Within the circle thus formed by the river in the rear and the lines of entrenchments in front, there are a number of hills or elevations which are crowned by formidable earthworks and batteries. Some of these defences were erected by Gen. Bragg, but they have been greatly strengthened and multiplied by Gen. Rosecrans since the battle. There is a star shaped fort of large extent in front of the railway depot, and near the curve of the second line of breastworks. Eight hundred or a thousand yards to the right of this, on the line of the East Tennessee railroad, is another work of equal dimensions, but different in form. This seems to be a redon.--Back of these two works, on an eminence near the river, and between them, is a strong redoubt. On the high hill behind the town are other batteries admirably located. Indeed, the entire curve of the Tennessee occupied by the enemy is covered with a network of forts, breastworks, masked batteries, and rifle-pits. Many of them can be seen distinctly from Lookout Mountain, whilst only portions of others can be detected among the trees and behind the hills. When viewed from our picket lines in front, as I saw them this morning, they look formidable enough.

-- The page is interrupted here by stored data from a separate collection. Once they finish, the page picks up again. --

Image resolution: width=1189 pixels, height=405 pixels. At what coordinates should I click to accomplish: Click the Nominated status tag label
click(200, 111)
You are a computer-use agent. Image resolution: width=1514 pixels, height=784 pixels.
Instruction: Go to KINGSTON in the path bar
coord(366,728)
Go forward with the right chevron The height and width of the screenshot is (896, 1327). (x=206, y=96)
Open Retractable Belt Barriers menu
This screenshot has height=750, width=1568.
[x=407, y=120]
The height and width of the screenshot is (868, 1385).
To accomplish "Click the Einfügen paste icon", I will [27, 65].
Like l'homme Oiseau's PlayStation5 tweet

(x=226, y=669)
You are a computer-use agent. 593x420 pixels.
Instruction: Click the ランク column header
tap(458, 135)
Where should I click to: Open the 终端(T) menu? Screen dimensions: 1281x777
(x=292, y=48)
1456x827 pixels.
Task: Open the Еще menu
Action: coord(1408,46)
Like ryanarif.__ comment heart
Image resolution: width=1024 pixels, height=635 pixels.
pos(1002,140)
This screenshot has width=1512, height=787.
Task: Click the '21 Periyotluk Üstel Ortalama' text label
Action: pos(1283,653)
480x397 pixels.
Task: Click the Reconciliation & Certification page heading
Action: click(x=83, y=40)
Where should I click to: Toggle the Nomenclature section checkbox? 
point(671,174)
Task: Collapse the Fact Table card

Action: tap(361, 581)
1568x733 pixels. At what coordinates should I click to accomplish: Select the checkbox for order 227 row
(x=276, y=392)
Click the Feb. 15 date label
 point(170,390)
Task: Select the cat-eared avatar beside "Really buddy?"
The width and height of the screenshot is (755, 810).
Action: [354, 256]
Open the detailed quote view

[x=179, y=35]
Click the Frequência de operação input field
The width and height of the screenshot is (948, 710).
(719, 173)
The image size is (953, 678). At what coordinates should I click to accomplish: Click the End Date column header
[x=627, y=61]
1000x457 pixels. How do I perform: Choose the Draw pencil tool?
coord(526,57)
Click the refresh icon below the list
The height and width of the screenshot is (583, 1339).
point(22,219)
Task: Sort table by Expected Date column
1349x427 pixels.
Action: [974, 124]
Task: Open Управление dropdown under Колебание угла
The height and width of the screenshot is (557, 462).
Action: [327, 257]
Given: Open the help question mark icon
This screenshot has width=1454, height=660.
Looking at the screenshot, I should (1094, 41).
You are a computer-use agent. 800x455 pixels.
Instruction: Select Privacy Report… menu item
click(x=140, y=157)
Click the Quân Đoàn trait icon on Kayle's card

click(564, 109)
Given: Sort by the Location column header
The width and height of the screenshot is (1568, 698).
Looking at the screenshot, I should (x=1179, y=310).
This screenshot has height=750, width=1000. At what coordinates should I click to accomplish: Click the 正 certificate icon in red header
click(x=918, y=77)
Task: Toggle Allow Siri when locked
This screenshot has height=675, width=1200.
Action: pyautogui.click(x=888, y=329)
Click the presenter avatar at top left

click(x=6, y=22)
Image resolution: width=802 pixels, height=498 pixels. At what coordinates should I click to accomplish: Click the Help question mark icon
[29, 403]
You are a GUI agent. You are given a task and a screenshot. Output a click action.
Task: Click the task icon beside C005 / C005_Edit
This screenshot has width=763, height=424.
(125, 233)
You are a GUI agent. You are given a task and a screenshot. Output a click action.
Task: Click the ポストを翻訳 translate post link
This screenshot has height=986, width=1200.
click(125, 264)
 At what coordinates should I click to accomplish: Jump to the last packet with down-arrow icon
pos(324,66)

Can this stronghold be taken by a direct assault? Were Vicksburg and Fort Wagner thus taken? Strong as the position is already, Rosecrans shows no disposition to relax his efforts to render it really and absolutely impregnable. Day and night his engineers are at work. Possibly the place could have been carried by storm, though not without heavy loss, had we pressed forward from the victorious field of Chickamauga. If any mistake has been committed it was in not making the effort at that time.--It is too late now, I fear. It may be only two alternatives are left us — either to dig up to the place as the enemy did at Vicksburg and Fort Wagner, or to manœuvre him out of it. To do the former will require time and labor; to do the latter will be difficult and hazardous, as will be apparent to the most casual observer of the map of Tennessee.

This is not the only disagreeable truth we have to record. Reinforcements have reached Rosecrans since the battle, and others are expected. Prisoners and citizens report the arrival of Burnside's column, and late Federal papers hint that other troops are on the way. The retention of Chattanooga is considered as of the first importance, not only as regards Tennessee, but as a point d'appui in the future conduct of the war, and it will be held if possible. The papers admit the defeat of Rosecrans, but ascribe it to the large reinforcements which they say were sent to Bragg.

It is understood that the four bridges burnt by the Confederate cavalry on the Georgia State Railroad have been rebuilt, and that the cars are now running to Chickamauga station. When will our people learn that they injure themselves only when they destroy railway bridges? The bridges could not be used by the enemy without cars, and of the latter they had none this side the Tennessee, and could not get any in a space of time which would not have been ample to replace the bridges.

Rosecrans sent in this morning, under flag of truce, one hundred and ninety-two ambulances and several wagons with supplies for his wounded in our hospitals, who have been paroled and will be returned to him this evening and to-morrow. The ambulance train was met at a point between the two picket lines, and there turned over to Confederate drivers, who will go for the wounded, bring them back to the same point, and there deliver them to the Federal authorities.

It is believed that 10,000 will cover our loss in killed, wounded, and missing, and that 20,000 will cover the enemy's, including 7,000 prisoners, of whom 5,000 were well men, taken in battle. There seems to be some doubt about the wagons reported among the spoils of the victory, and the number of flags taken is twenty, and not forty, as reported to me by one of the highest officers in the army.--Of the 25,000 stand of small arms picked up on the battle field, a portion of them, of course, were dropped by our own killed and wounded. It is reported that a few more guns have been found in addition to these captured during the fight. The number is now said to be forty-three. The flags taken have been sent on to Richmond by the brave men who captured them and such company officers as greatly distinguished themselves. It is not probable that our killed will exceed 1,000; of the remaining 9,000, it is not believed that more than 2,000, if so many, were severely wounded, all the rest receiving slight wounds.